## Aim of the task
Produce an exact transcript of all the records.

## Data supplied
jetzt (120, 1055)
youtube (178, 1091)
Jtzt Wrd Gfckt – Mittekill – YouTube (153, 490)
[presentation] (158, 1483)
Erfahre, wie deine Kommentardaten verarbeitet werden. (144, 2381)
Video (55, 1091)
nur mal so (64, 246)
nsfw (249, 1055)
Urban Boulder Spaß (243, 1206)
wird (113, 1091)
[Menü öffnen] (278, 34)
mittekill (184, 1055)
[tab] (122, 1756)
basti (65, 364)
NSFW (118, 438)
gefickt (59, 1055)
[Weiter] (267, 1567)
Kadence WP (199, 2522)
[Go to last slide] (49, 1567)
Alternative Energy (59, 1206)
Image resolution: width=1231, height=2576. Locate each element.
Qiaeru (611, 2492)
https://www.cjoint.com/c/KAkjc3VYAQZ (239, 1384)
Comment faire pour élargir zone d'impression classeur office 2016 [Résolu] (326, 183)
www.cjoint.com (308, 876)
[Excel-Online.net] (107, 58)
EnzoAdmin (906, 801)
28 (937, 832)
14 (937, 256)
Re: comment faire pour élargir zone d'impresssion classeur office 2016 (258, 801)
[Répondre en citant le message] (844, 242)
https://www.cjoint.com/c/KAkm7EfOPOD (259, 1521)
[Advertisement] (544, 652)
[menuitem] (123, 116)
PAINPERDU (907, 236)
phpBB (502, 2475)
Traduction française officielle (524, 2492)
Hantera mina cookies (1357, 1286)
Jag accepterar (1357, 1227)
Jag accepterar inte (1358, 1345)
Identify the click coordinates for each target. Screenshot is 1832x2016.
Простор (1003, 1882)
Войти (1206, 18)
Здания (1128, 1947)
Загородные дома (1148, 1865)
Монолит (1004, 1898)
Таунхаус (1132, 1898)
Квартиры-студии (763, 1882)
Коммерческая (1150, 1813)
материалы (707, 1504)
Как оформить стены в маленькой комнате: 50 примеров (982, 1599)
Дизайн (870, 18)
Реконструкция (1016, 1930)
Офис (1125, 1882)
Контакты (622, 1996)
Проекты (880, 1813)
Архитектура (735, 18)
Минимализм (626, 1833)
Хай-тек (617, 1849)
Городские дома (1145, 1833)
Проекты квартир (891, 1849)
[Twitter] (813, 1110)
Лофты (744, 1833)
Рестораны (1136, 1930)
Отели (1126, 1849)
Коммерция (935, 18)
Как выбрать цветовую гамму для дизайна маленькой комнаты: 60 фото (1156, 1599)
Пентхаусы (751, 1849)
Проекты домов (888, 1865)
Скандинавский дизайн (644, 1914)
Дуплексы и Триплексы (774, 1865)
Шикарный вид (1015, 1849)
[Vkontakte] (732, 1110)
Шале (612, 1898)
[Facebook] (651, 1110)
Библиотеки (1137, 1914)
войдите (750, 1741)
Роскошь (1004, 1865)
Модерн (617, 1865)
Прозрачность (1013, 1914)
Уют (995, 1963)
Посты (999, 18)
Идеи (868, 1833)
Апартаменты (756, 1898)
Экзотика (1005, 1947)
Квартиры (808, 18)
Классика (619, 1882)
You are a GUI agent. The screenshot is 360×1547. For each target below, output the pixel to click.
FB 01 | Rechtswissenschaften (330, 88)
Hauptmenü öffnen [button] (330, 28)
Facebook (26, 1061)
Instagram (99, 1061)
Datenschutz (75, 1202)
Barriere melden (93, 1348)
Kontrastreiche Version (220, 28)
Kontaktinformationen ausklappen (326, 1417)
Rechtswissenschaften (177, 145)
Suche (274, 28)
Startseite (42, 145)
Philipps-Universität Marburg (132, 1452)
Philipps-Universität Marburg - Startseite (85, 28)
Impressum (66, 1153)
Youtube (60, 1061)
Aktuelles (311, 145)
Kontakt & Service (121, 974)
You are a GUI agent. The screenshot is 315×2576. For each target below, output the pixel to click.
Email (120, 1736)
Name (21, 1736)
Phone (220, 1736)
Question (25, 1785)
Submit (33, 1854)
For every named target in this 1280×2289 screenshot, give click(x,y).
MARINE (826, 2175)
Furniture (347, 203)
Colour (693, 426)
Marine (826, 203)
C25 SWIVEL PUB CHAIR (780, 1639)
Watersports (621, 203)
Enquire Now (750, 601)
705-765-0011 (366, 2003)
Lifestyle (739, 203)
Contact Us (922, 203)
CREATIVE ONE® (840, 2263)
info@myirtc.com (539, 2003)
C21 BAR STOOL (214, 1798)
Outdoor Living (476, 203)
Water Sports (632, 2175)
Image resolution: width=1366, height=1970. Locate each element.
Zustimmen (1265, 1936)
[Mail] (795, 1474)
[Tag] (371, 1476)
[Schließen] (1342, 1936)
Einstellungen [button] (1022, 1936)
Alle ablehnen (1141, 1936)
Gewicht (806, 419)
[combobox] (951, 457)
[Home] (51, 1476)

## Task output
jetzt (120, 1055)
youtube (178, 1091)
Jtzt Wrd Gfckt – Mittekill – YouTube (153, 490)
[presentation] (158, 1483)
Erfahre, wie deine Kommentardaten verarbeitet werden. (144, 2381)
Video (55, 1091)
nur mal so (64, 246)
nsfw (249, 1055)
Urban Boulder Spaß (243, 1206)
wird (113, 1091)
[Menü öffnen] (278, 34)
mittekill (184, 1055)
[tab] (122, 1756)
basti (65, 364)
NSFW (118, 438)
gefickt (59, 1055)
[Weiter] (267, 1567)
Kadence WP (199, 2522)
[Go to last slide] (49, 1567)
Alternative Energy (59, 1206)
Image resolution: width=1231, height=2576. Locate each element.
Qiaeru (611, 2492)
https://www.cjoint.com/c/KAkjc3VYAQZ (239, 1384)
Comment faire pour élargir zone d'impression classeur office 2016 [Résolu] (326, 183)
www.cjoint.com (308, 876)
[Excel-Online.net] (107, 58)
EnzoAdmin (906, 801)
28 (937, 832)
14 (937, 256)
Re: comment faire pour élargir zone d'impresssion classeur office 2016 (258, 801)
[Répondre en citant le message] (844, 242)
https://www.cjoint.com/c/KAkm7EfOPOD (259, 1521)
[Advertisement] (544, 652)
[menuitem] (123, 116)
PAINPERDU (907, 236)
phpBB (502, 2475)
Traduction française officielle (524, 2492)
Hantera mina cookies (1357, 1286)
Jag accepterar (1357, 1227)
Jag accepterar inte (1358, 1345)
Identify the click coordinates for each target. Screenshot is 1832x2016.
Простор (1003, 1882)
Войти (1206, 18)
Здания (1128, 1947)
Загородные дома (1148, 1865)
Монолит (1004, 1898)
Таунхаус (1132, 1898)
Квартиры-студии (763, 1882)
Коммерческая (1150, 1813)
материалы (707, 1504)
Как оформить стены в маленькой комнате: 50 примеров (982, 1599)
Дизайн (870, 18)
Реконструкция (1016, 1930)
Офис (1125, 1882)
Контакты (622, 1996)
Проекты (880, 1813)
Архитектура (735, 18)
Минимализм (626, 1833)
Хай-тек (617, 1849)
Городские дома (1145, 1833)
Проекты квартир (891, 1849)
[Twitter] (813, 1110)
Лофты (744, 1833)
Рестораны (1136, 1930)
Отели (1126, 1849)
Коммерция (935, 18)
Как выбрать цветовую гамму для дизайна маленькой комнаты: 60 фото (1156, 1599)
Пентхаусы (751, 1849)
Проекты домов (888, 1865)
Скандинавский дизайн (644, 1914)
Дуплексы и Триплексы (774, 1865)
Шикарный вид (1015, 1849)
[Vkontakte] (732, 1110)
Шале (612, 1898)
[Facebook] (651, 1110)
Библиотеки (1137, 1914)
войдите (750, 1741)
Роскошь (1004, 1865)
Модерн (617, 1865)
Прозрачность (1013, 1914)
Уют (995, 1963)
Посты (999, 18)
Идеи (868, 1833)
Апартаменты (756, 1898)
Экзотика (1005, 1947)
Квартиры (808, 18)
Классика (619, 1882)
You are a GUI agent. The screenshot is 360×1547. For each target below, output the pixel to click.
FB 01 | Rechtswissenschaften (330, 88)
Hauptmenü öffnen [button] (330, 28)
Facebook (26, 1061)
Instagram (99, 1061)
Datenschutz (75, 1202)
Barriere melden (93, 1348)
Kontrastreiche Version (220, 28)
Kontaktinformationen ausklappen (326, 1417)
Rechtswissenschaften (177, 145)
Suche (274, 28)
Startseite (42, 145)
Philipps-Universität Marburg (132, 1452)
Philipps-Universität Marburg - Startseite (85, 28)
Impressum (66, 1153)
Youtube (60, 1061)
Aktuelles (311, 145)
Kontakt & Service (121, 974)
You are a GUI agent. The screenshot is 315×2576. For each target below, output the pixel to click.
Email (120, 1736)
Name (21, 1736)
Phone (220, 1736)
Question (25, 1785)
Submit (33, 1854)
For every named target in this 1280×2289 screenshot, give click(x,y).
MARINE (826, 2175)
Furniture (347, 203)
Colour (693, 426)
Marine (826, 203)
C25 SWIVEL PUB CHAIR (780, 1639)
Watersports (621, 203)
Enquire Now (750, 601)
705-765-0011 (366, 2003)
Lifestyle (739, 203)
Contact Us (922, 203)
CREATIVE ONE® (840, 2263)
info@myirtc.com (539, 2003)
C21 BAR STOOL (214, 1798)
Outdoor Living (476, 203)
Water Sports (632, 2175)
Image resolution: width=1366, height=1970. Locate each element.
Zustimmen (1265, 1936)
[Mail] (795, 1474)
[Tag] (371, 1476)
[Schließen] (1342, 1936)
Einstellungen [button] (1022, 1936)
Alle ablehnen (1141, 1936)
Gewicht (806, 419)
[combobox] (951, 457)
[Home] (51, 1476)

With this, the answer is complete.